>> begin Working data

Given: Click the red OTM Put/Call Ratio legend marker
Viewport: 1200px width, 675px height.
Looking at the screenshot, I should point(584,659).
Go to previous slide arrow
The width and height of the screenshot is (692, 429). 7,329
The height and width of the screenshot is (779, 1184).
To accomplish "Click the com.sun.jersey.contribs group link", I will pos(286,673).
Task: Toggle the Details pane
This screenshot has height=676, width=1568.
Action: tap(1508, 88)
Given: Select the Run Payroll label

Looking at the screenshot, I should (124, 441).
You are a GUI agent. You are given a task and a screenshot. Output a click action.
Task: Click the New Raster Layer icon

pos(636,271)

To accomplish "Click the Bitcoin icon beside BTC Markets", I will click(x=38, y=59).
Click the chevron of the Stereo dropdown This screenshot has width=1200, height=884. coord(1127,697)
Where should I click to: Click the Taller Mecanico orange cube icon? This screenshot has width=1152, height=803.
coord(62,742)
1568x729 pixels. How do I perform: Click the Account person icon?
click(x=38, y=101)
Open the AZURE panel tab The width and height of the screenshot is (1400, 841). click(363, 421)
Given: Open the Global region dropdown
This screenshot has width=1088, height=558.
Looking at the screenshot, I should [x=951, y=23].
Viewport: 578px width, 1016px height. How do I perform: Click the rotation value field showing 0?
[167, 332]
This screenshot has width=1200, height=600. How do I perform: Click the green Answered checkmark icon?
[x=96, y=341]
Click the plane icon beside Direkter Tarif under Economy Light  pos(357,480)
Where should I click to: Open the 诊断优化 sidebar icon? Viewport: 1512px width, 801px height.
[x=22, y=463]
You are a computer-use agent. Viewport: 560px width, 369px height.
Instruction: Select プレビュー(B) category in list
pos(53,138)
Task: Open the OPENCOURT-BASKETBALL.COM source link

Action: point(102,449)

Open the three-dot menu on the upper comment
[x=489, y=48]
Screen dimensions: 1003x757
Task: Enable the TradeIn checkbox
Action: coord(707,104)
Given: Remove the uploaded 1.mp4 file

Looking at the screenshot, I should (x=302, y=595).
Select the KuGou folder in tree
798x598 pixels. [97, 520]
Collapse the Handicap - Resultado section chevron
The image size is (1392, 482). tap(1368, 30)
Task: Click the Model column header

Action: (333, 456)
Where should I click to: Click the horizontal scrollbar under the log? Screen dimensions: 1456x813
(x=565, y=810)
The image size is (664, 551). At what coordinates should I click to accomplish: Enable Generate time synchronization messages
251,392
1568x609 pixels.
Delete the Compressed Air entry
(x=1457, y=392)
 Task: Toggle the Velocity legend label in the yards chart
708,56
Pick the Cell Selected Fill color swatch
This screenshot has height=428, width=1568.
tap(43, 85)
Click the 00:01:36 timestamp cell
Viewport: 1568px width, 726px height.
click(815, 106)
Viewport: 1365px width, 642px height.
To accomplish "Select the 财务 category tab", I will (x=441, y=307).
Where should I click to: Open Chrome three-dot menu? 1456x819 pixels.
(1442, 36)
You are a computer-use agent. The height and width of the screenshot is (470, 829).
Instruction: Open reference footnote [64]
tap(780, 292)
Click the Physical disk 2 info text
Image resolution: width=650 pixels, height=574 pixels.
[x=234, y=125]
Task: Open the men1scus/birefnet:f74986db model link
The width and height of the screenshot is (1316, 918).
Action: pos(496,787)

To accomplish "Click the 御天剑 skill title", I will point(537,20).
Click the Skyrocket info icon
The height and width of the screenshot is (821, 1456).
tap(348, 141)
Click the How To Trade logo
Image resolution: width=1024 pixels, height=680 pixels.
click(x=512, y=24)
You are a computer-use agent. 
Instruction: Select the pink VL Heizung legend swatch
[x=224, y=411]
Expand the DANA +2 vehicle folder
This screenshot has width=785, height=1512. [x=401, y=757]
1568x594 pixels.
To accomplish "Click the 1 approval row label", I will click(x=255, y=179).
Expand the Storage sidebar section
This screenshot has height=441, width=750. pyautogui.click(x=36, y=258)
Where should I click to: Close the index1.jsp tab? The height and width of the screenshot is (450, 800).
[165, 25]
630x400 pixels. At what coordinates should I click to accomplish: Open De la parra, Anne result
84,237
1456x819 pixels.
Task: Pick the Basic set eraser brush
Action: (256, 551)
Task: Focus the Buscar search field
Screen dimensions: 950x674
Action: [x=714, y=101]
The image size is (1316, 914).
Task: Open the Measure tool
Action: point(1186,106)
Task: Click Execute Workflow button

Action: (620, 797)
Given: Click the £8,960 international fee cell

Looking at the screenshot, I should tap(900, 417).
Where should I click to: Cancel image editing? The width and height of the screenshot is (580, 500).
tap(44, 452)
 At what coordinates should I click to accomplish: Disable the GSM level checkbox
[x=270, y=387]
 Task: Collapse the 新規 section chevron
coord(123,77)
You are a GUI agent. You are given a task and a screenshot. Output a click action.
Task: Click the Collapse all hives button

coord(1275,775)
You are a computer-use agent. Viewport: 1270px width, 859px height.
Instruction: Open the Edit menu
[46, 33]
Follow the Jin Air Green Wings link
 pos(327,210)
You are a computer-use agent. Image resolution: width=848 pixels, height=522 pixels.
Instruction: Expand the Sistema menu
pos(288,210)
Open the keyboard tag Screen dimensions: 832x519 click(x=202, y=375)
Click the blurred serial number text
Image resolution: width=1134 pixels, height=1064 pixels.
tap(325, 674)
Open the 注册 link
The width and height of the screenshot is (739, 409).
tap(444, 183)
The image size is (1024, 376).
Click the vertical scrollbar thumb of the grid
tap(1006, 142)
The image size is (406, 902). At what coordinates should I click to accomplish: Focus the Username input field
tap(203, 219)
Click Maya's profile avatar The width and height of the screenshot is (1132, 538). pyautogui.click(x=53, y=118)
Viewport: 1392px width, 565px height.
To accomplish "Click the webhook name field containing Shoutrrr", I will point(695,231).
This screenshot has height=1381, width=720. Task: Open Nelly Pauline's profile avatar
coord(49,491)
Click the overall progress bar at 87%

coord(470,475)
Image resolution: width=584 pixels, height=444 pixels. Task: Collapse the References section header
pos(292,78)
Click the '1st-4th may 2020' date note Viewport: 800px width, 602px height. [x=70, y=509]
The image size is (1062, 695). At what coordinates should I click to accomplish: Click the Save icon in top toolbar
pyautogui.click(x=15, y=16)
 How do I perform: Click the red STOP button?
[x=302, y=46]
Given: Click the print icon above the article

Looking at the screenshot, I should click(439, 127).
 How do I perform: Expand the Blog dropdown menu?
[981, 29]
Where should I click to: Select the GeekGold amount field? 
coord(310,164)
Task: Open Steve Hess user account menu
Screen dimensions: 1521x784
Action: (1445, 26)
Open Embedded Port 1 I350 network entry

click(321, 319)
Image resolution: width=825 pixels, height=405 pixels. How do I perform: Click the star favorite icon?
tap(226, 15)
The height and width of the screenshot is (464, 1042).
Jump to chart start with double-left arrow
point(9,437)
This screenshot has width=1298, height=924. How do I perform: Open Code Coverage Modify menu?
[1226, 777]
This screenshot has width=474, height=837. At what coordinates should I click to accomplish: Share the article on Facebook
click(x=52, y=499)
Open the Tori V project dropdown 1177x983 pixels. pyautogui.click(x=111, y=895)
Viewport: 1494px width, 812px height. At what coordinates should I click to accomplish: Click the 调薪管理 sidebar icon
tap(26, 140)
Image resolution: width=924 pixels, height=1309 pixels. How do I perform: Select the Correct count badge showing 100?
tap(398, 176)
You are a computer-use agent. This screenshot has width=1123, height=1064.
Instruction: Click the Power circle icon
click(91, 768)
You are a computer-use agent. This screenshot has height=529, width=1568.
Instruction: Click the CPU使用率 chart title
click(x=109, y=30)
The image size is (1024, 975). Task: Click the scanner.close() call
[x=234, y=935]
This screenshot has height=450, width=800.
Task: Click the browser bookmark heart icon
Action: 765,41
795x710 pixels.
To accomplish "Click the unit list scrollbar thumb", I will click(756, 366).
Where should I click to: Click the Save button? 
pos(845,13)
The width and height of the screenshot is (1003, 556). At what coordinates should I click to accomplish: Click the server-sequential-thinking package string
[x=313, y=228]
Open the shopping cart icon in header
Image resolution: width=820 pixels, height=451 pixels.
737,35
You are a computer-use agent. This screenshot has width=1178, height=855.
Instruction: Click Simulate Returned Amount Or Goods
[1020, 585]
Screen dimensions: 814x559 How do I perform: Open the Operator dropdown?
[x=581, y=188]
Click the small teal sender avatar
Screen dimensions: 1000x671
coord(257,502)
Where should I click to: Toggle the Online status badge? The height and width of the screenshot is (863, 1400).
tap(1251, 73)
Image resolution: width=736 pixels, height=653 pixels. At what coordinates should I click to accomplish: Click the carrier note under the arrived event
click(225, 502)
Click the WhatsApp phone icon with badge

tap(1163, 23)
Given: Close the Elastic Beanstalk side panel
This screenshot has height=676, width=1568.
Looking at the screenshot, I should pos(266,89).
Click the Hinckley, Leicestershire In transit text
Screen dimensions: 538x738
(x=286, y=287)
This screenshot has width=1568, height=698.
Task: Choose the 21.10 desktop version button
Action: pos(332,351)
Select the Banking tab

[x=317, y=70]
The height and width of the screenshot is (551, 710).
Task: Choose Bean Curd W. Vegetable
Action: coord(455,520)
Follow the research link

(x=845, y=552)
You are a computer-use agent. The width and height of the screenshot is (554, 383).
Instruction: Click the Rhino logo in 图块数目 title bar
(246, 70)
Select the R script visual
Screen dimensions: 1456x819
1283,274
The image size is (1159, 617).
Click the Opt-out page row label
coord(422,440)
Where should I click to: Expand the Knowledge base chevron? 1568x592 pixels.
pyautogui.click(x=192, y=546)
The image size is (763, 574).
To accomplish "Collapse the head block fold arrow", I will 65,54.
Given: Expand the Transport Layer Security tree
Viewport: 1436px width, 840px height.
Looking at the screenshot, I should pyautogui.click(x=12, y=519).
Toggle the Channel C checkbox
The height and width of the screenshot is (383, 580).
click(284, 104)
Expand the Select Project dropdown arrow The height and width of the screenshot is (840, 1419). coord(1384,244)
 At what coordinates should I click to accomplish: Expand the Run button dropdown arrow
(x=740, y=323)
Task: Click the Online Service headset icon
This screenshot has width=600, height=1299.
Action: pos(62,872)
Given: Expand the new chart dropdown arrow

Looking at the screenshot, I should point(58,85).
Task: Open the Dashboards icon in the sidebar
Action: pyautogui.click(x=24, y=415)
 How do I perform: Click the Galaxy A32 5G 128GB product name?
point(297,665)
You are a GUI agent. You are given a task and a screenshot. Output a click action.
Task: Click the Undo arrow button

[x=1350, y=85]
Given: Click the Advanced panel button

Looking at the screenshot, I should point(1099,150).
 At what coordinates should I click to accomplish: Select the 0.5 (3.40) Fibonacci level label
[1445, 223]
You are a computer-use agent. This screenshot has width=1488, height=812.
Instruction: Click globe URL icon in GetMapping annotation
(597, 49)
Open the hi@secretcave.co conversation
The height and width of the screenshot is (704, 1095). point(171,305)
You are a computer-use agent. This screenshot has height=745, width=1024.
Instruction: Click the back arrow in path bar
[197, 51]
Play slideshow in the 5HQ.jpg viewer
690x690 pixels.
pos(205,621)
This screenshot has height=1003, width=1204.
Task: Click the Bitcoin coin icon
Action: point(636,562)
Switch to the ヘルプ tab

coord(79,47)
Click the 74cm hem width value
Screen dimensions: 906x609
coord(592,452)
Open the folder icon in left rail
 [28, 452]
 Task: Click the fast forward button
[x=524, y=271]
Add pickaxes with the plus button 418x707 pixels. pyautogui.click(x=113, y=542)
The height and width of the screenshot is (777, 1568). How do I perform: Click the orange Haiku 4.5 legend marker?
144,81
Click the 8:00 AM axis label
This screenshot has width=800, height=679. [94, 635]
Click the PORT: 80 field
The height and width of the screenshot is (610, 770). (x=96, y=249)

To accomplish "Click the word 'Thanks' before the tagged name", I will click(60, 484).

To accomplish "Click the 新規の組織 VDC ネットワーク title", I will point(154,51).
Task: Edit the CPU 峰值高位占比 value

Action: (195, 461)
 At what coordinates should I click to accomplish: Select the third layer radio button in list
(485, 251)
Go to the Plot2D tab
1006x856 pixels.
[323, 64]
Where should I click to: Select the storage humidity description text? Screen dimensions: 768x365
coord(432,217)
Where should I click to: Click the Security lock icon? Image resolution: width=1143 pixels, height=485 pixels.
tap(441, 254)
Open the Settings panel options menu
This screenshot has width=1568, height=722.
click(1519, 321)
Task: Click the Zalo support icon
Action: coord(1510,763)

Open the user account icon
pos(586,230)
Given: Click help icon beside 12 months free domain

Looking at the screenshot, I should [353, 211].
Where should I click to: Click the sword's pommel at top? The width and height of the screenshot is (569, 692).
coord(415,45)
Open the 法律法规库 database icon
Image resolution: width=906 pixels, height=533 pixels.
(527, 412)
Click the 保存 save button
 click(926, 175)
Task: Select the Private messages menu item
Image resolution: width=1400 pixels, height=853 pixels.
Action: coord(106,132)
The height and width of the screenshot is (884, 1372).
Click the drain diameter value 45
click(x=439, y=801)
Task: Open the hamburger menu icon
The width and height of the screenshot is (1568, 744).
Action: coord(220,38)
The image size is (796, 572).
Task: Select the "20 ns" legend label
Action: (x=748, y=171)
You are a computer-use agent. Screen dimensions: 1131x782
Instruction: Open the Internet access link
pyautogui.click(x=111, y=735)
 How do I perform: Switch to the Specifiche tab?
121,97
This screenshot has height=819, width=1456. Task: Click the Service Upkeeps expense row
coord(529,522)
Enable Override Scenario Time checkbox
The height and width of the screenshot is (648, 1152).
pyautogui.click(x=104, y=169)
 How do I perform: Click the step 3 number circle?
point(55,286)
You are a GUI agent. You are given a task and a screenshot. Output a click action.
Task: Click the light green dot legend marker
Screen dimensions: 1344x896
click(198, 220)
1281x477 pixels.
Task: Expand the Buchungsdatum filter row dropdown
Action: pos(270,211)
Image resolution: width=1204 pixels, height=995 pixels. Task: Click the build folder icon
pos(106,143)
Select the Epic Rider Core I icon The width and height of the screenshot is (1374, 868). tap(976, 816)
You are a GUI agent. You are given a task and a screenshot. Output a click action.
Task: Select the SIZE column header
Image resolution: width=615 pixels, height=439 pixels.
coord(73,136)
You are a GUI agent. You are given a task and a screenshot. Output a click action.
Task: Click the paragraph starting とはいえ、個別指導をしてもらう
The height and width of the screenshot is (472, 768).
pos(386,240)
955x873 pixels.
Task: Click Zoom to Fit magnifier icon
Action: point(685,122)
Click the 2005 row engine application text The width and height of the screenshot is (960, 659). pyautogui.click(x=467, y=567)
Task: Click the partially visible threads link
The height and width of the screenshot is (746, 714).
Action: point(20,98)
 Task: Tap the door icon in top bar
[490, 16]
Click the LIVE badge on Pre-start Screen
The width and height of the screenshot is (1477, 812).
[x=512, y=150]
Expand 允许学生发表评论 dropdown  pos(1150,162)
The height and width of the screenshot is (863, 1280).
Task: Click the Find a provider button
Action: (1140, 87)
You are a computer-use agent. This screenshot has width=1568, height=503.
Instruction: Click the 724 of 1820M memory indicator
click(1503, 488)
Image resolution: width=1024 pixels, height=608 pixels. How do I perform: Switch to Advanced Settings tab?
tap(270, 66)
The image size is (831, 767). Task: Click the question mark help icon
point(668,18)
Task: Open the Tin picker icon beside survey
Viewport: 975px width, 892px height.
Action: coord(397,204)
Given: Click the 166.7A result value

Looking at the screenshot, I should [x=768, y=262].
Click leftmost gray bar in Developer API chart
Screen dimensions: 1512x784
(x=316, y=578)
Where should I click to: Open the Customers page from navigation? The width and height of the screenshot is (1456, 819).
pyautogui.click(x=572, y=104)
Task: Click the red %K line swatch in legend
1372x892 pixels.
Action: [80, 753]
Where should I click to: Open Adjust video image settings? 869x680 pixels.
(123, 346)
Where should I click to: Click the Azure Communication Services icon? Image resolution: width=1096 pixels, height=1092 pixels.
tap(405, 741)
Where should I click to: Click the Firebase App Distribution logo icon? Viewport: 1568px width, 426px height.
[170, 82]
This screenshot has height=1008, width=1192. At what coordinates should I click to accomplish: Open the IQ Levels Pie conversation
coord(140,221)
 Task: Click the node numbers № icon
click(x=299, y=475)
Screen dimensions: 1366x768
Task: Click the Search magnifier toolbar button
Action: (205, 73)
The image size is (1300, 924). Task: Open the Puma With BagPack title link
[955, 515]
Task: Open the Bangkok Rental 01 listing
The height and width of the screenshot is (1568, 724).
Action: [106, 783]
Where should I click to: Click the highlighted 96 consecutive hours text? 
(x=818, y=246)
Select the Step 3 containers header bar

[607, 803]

>> end Working data

» Short problem:
Reproduce word for word the rows from the very beginning through the line containing "I will pos(286,673).", including that line.

» Solution to this exercise:
Given: Click the red OTM Put/Call Ratio legend marker
Viewport: 1200px width, 675px height.
Looking at the screenshot, I should point(584,659).
Go to previous slide arrow
The width and height of the screenshot is (692, 429). 7,329
The height and width of the screenshot is (779, 1184).
To accomplish "Click the com.sun.jersey.contribs group link", I will pos(286,673).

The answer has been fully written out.